How many kinds of Kohonen networks exist?
来源:互联网 发布:上海家博会数据 编辑:程序博客网 时间:2024/06/08 02:09
How many kinds of Kohonen networks exist?
(And what is k-means?)
======================
Teuvo Kohonen is one of the most famous and prolific researchers in
neurocomputing, and he has invented a variety of networks. But many people
refer to "Kohonen networks" without specifying which kind of Kohonen
network, and this lack of precision can lead to confusion. The phrase
"Kohonen network" most often refers to one of the following three types of
networks:
o VQ: Vector Quantization--competitive networks that can be viewed as
unsupervised density estimators or autoassociators (Kohonen, 1995/1997;
Hecht-Nielsen 1990), closely related to k-means cluster analysis
(MacQueen, 1967; Anderberg, 1973). Each competitive unit corresponds to a
cluster, the center of which is called a "codebook vector". Kohonen's
learning law is an on-line algorithm that finds the codebook vector
closest to each training case and moves the "winning" codebook vector
closer to the training case. The codebook vector is moved a certain
proportion of the distance between it and the training case, the
proportion being specified by the learning rate, that is:
new_codebook = old_codebook * (1-learning_rate)
+ data * learning_rate
Numerous similar algorithms have been developed in the neural net and
machine learning literature; see Hecht-Nielsen (1990) for a brief
historical overview, and Kosko (1992) for a more technical overview of
competitive learning.
MacQueen's on-line k-means algorithm is essentially the same as Kohonen's
learning law except that the learning rate is the reciprocal of the
number of cases that have been assigned to the winnning cluster. Suppose
that when processing a given training case, N cases have been previously
assigned to the winning codebook vector. Then the codebook vector is
updated as:
new_codebook = old_codebook * N/(N+1)
+ data * 1/(N+1)
This reduction of the learning rate makes each codebook vector the mean
of all cases assigned to its cluster and guarantees convergence of the
algorithm to an optimum value of the error function (the sum of squared
Euclidean distances between cases and codebook vectors) as the number of
training cases goes to infinity. Kohonen's learning law with a fixed
learning rate does not converge. As is well known from stochastic
approximation theory, convergence requires the sum of the infinite
sequence of learning rates to be infinite, while the sum of squared
learning rates must be finite (Kohonen, 1995, p. 34). These requirements
are satisfied by MacQueen's k-means algorithm.

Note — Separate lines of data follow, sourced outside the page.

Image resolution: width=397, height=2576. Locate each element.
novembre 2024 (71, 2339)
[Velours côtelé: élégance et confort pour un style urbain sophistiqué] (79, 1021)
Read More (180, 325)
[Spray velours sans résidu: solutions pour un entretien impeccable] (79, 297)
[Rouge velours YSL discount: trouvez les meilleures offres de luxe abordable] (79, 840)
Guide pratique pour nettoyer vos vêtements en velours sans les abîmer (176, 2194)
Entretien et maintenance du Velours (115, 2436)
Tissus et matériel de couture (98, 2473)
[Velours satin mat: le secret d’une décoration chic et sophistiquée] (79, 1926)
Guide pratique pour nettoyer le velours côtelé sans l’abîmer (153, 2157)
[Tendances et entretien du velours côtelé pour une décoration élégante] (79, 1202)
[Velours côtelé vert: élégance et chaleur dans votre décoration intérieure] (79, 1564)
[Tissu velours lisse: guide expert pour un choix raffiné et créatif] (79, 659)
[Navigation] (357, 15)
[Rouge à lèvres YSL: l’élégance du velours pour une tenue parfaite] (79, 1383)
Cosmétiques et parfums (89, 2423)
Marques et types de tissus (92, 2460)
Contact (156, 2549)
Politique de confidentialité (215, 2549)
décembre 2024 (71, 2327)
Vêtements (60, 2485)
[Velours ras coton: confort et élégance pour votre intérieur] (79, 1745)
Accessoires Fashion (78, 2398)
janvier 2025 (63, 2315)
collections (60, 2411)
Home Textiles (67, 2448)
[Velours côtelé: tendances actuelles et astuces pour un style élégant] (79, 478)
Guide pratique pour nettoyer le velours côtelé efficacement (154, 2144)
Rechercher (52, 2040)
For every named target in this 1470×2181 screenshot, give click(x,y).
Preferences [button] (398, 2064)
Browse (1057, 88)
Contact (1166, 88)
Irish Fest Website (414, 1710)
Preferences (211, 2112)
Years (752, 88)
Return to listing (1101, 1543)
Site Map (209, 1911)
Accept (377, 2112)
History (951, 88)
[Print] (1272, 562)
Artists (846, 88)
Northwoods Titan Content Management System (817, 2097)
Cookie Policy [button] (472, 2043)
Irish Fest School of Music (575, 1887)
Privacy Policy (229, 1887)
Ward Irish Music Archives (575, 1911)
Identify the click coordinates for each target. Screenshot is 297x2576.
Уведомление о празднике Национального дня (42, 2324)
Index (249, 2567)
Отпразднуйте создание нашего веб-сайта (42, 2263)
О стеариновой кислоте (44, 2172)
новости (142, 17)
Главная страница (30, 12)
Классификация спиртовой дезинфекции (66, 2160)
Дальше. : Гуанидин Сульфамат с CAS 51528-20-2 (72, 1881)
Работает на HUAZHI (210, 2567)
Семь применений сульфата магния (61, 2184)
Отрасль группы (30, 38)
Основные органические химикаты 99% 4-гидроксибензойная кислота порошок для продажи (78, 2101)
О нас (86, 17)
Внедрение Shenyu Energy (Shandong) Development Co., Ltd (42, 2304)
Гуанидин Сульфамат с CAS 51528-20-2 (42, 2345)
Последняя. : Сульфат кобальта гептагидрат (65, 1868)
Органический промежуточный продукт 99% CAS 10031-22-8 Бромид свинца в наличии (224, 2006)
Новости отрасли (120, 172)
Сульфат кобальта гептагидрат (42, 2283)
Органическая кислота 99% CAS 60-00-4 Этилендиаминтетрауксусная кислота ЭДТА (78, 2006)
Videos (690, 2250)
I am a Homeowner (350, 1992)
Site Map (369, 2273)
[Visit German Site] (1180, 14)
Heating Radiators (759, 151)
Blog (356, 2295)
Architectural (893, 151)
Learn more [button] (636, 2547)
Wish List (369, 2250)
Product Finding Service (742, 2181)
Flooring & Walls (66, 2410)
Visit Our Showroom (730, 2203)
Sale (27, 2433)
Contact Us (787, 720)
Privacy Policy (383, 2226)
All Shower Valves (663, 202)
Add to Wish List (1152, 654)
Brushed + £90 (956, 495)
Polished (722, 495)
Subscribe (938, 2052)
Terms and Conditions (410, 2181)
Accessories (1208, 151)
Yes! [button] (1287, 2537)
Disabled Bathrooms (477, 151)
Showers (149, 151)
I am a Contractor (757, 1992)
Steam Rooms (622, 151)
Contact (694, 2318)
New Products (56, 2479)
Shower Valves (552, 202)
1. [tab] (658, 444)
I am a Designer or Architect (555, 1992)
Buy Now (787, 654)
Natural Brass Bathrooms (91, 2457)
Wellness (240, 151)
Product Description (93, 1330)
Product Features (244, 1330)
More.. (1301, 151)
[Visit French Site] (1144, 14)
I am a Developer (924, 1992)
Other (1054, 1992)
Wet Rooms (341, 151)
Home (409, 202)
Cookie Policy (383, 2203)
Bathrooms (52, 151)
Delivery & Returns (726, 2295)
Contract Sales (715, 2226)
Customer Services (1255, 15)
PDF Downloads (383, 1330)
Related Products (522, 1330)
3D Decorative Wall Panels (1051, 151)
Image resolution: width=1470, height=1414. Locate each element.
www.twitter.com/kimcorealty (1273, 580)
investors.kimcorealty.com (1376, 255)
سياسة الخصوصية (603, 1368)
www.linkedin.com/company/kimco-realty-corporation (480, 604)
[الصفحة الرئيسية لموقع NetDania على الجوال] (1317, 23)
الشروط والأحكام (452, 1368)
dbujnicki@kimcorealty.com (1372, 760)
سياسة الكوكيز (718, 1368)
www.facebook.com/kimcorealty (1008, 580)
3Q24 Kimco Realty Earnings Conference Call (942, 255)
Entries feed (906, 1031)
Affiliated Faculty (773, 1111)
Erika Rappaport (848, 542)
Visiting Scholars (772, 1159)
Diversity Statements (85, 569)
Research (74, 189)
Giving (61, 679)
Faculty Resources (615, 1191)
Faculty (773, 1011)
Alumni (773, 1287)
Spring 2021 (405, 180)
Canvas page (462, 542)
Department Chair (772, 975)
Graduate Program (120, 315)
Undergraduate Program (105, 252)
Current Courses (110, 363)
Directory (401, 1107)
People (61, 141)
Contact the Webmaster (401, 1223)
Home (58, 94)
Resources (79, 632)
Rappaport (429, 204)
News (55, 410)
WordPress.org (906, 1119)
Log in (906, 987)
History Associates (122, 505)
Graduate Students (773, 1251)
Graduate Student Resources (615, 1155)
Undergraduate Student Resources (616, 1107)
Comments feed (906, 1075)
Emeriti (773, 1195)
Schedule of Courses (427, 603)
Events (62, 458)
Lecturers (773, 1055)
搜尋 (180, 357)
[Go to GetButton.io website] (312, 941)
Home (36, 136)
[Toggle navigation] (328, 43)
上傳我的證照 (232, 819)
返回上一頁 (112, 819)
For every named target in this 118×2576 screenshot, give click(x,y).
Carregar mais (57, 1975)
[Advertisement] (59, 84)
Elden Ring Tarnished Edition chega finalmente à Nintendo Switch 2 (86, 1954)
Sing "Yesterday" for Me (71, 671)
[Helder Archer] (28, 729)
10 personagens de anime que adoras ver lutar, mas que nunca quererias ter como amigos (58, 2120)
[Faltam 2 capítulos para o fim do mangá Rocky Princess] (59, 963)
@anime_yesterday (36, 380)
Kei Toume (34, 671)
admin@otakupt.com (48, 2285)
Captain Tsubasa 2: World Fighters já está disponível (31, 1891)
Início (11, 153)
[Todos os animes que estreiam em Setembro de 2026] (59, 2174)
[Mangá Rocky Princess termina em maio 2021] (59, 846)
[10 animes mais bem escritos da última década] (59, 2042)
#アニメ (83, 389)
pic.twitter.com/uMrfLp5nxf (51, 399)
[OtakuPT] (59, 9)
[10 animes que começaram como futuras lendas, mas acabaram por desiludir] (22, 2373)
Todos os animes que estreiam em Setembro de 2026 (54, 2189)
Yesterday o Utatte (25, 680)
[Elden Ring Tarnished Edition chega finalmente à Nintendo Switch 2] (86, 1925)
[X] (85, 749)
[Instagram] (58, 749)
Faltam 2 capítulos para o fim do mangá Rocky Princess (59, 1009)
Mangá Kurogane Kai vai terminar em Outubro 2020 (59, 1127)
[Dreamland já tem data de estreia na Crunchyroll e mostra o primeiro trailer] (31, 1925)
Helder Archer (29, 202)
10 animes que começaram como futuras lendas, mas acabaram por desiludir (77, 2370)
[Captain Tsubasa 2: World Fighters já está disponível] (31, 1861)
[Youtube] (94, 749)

Kohonen VQ is often used for off-line learning, in which case the
training data are stored and Kohonen's learning law is applied to each
case in turn, cycling over the data set many times (incremental
training). Convergence to a local optimum can be obtained as the training
time goes to infinity if the learning rate is reduced in a suitable
manner as described above. However, there are off-line k-means
algorithms, both batch and incremental, that converge in a finite number
of iterations (Anderberg, 1973; Hartigan, 1975; Hartigan and Wong, 1979).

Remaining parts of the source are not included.